Monday, Jul. 15, 1929
In Oklahoma
On a farm near Tecumseh, 40 miles from Oklahoma City, lived James Harris. With him one day last week was his brother-in-law, Oscar Lowery. Both under 40, they had been in the Army during the War. Suddenly they looked up to see four men, all armed, coming across the field to the house. . . . When the four men left, Harris and Lowery were dying and the Treasury Department in Washington had another dry shooting on its hands.
W. W. Thomason, U. S. Prohibition officer for Pottawatomie county, veteran chaser of 'leggers among the Osage Indians, headed the procession that marched upon the Harris farm. With him were three "friends," not regular agents but deputized for this raid. They fingered their gun triggers menacingly. Farmer Harris, mistaking them for bandits, lifted his shotgun down from behind the stove, prepared to defend his home. One of the unofficial raiders was snooping under a chicken coop for a still when he caught sight of Harris and Lowery. He pulled the trigger on his revolver. Harris dropped. Lowery started to run. Shots followed him, brought him to the ground. Both men were dead by sunset.
No liquor was found on the Harris farm. Raider Thomason had no search warrant to look for any.
Oklahoma officers arrested Thomason's "friends," lodged them in jail without bail on a charge of murder. Thomason himself "disappeared" for a day or so, only to give himself up, to explain that he had been "across the road" when the fatal shooting took place and knew nothing about it.

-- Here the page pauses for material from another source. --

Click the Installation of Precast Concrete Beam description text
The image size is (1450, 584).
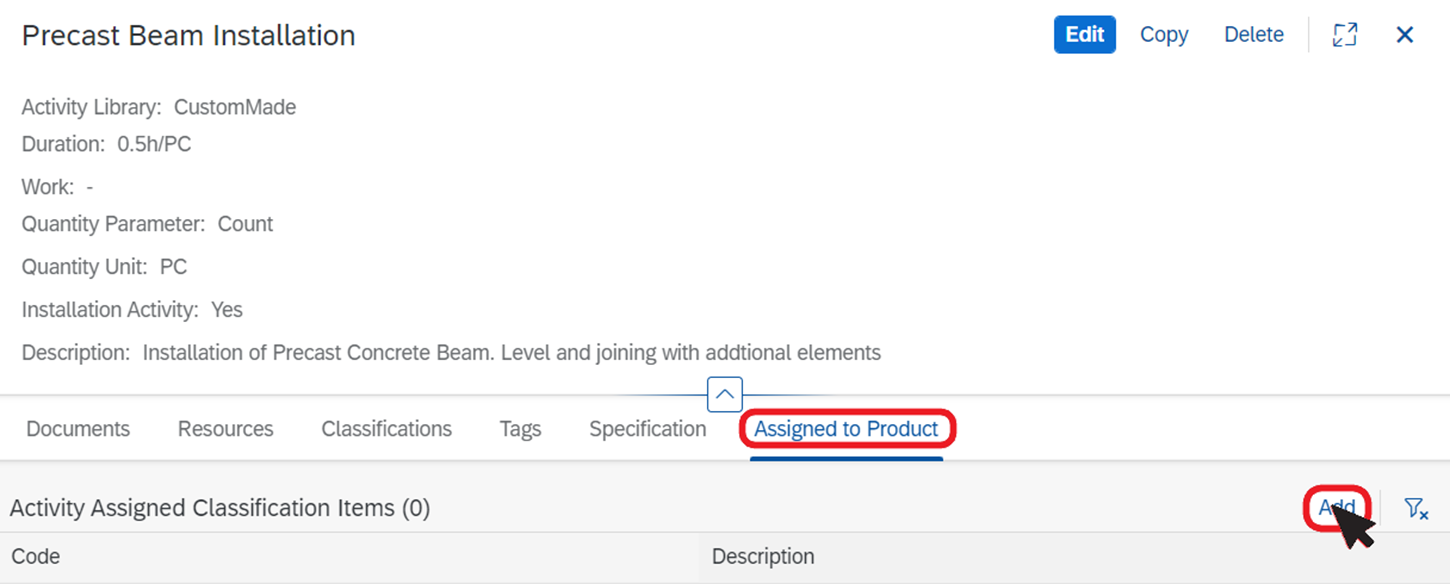coord(511,352)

Bee Demonbru, Prohibition administrator for Western Oklahoma, hurried to the scene, made investigations, interviewed neighbors on Harris's reputation.
In Washington Assistant Secretary of the Treasury Seymour Lowman, in charge of Prohibition, was sorely troubled. He "supposed" that the agents had shot in self-defense. Within four weeks U. S. dry bullets had killed six persons.
The Oklahoma shooting did not resound throughout the land as had those before it largely because Congress was not in session and the forum for bitter complaints against U. S. dry police was temporarily lacking.